* [Given text]:
------

Thomas Ian Nichols (left) and Jon Hader as Walt and Roy Disney |
There’s more than one howler in this sincere but regrettably inept biopic of Walt Disney’s early years in Marceline, Missouri, Kansas City, MO, and Los Angeles. Several times Walt is referred to as being from KANSAS! Not Missouri, not even Kansas City, Missouri, but KANSAS. Much as we Kansans would love to claim him, the state of Missouri (with a nod to Chicago, where Walt was born) takes the palm.
Young Walt in Kansas City, appx. 1919 |
The film nods toward the expected sign posts in Walt’s early biography leading up to the late 1920s—the years on the Marceline farm (complete with the boy Walt sketching animals on the barn door); the post-World War I years in Kansas City (with references to the Pesman-Rubin Studio, where he first met Ub); work at the Kansas City Film Ad company and the Laugh-O-Gram studios (where the Disney team first assembled); the first Newman movie theater advertisements (brief shots from the “Newman Laugh-O-Grams”); the shift to the Fairy Tales and the first “Alice” Cartoon (a few posters on the walls and a shot or two of “Alice”); the failure of Laugh-O-Gram (with Walt slumped over on his desk gazing quizzically at a little mouse); the relocation of the bankrupt Walt to Los Angeles (and the hookup with brother Roy); the loss of rights to “Oswald the Lucky Rabbit” to Charles Mintz; and the train trip from NYC back to L.A. when Walt comes up with “Mortimer Mouse” (later christened “Mickey” back in the studio). We end with Walt looking on with satisfaction as Mickey’s “Plane Crazy” is a hit at the movie theaters.

------

Records excerpted from a collection
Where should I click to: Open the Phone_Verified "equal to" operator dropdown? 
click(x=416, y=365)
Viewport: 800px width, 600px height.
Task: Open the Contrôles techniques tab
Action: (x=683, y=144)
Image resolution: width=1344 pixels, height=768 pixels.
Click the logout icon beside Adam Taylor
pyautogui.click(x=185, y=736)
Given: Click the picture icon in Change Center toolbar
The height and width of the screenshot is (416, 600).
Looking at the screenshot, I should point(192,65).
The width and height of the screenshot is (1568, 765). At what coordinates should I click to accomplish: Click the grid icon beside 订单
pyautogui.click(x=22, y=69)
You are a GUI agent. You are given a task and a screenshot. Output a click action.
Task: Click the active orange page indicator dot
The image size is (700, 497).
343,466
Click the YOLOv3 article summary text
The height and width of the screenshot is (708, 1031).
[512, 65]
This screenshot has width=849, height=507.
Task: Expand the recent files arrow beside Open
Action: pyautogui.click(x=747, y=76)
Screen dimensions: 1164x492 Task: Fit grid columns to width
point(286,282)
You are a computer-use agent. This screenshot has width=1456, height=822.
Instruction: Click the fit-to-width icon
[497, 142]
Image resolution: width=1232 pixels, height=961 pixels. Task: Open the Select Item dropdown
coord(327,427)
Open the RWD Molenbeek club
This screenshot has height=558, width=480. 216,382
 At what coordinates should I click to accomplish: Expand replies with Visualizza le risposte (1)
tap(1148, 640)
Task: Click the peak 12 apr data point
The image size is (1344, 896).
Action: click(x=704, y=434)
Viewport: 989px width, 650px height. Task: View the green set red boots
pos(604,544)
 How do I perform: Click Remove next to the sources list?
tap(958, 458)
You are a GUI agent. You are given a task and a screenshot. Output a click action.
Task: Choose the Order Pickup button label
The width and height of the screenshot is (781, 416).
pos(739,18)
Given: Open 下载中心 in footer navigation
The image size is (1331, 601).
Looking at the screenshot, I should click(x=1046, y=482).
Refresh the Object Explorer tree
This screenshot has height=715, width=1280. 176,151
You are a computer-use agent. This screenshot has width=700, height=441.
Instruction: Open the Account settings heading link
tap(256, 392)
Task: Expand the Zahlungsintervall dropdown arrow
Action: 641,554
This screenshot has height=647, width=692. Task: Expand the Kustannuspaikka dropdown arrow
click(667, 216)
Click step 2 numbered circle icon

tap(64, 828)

------

Can you duplicate, word for word, everything in the Disney biopic review from "Thomas Ian Nichols" down to "takes the palm."?

* [Written answer]:
Thomas Ian Nichols (left) and Jon Hader as Walt and Roy Disney |
There’s more than one howler in this sincere but regrettably inept biopic of Walt Disney’s early years in Marceline, Missouri, Kansas City, MO, and Los Angeles. Several times Walt is referred to as being from KANSAS! Not Missouri, not even Kansas City, Missouri, but KANSAS. Much as we Kansans would love to claim him, the state of Missouri (with a nod to Chicago, where Walt was born) takes the palm.